WHAT IS EXPECTED | Copy only the lines from the one with "Viewport: 1260px width, 628px" through the end of the records, exactly as they stand. No pictures belong in the copy.

DATASET |
■ ■ ■ ■
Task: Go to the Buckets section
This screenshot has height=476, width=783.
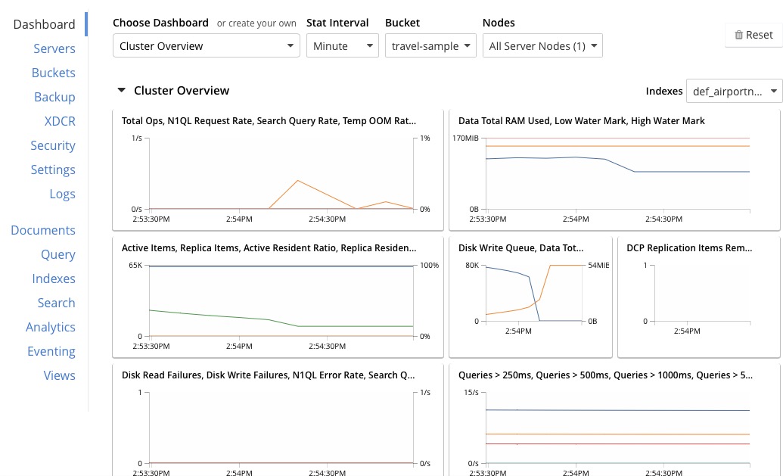Action: [x=53, y=73]
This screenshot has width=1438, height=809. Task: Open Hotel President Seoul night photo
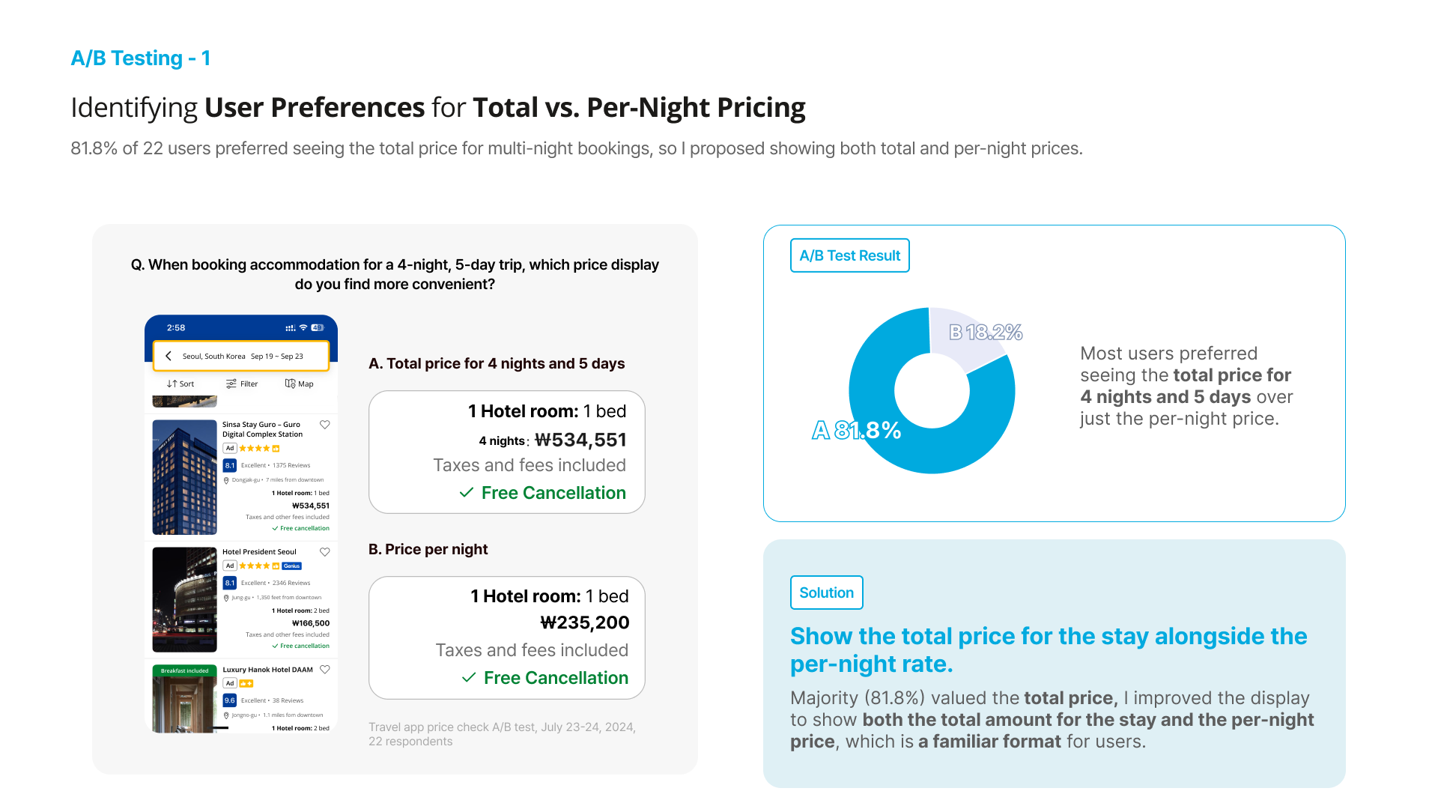184,599
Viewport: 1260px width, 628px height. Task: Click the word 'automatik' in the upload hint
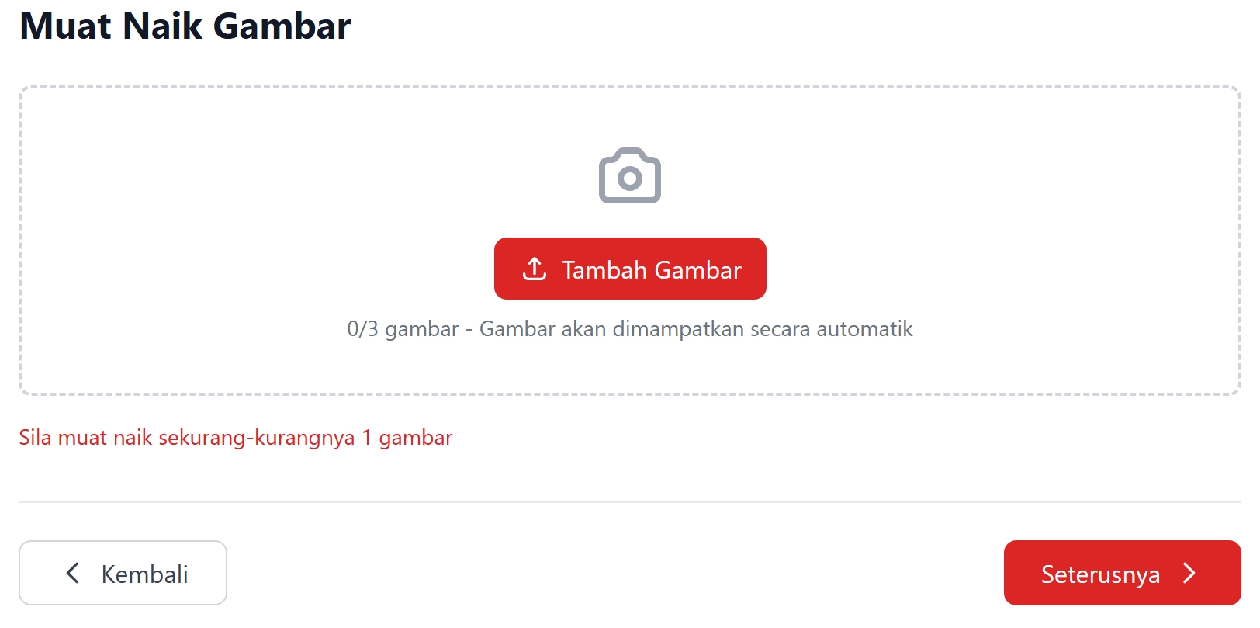(864, 329)
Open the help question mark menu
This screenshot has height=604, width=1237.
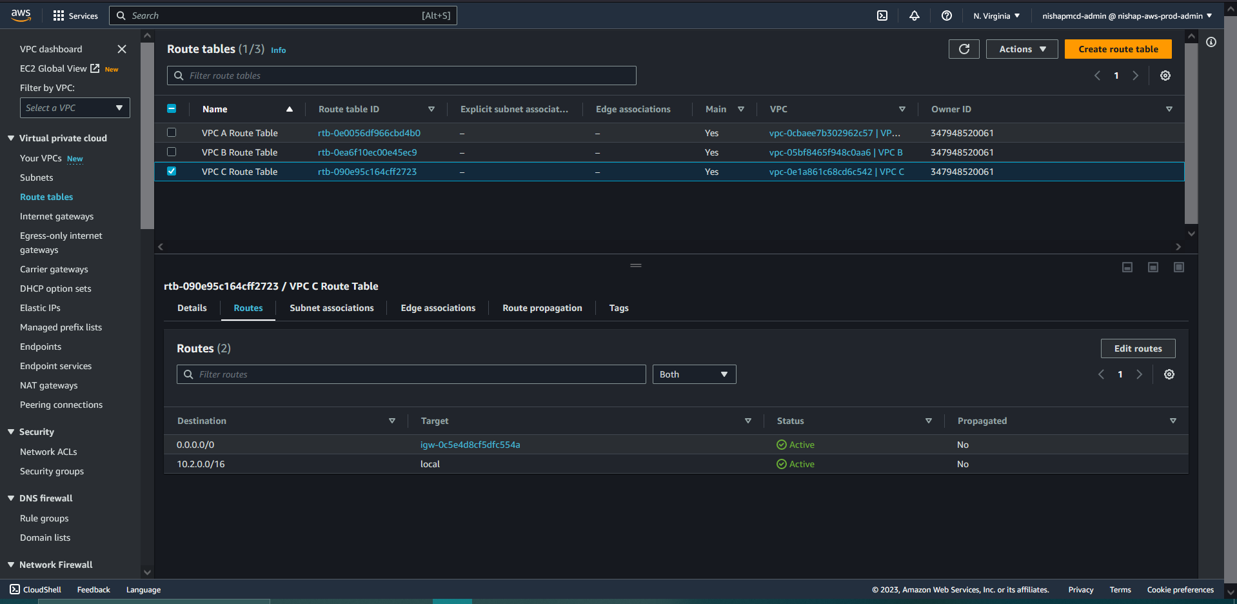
■ ■ ■ ■
COMPLETED EXERCISE |
Viewport: 1260px width, 628px height. Task: Click the word 'automatik' in the upload hint
(864, 329)
Open the help question mark menu
This screenshot has height=604, width=1237.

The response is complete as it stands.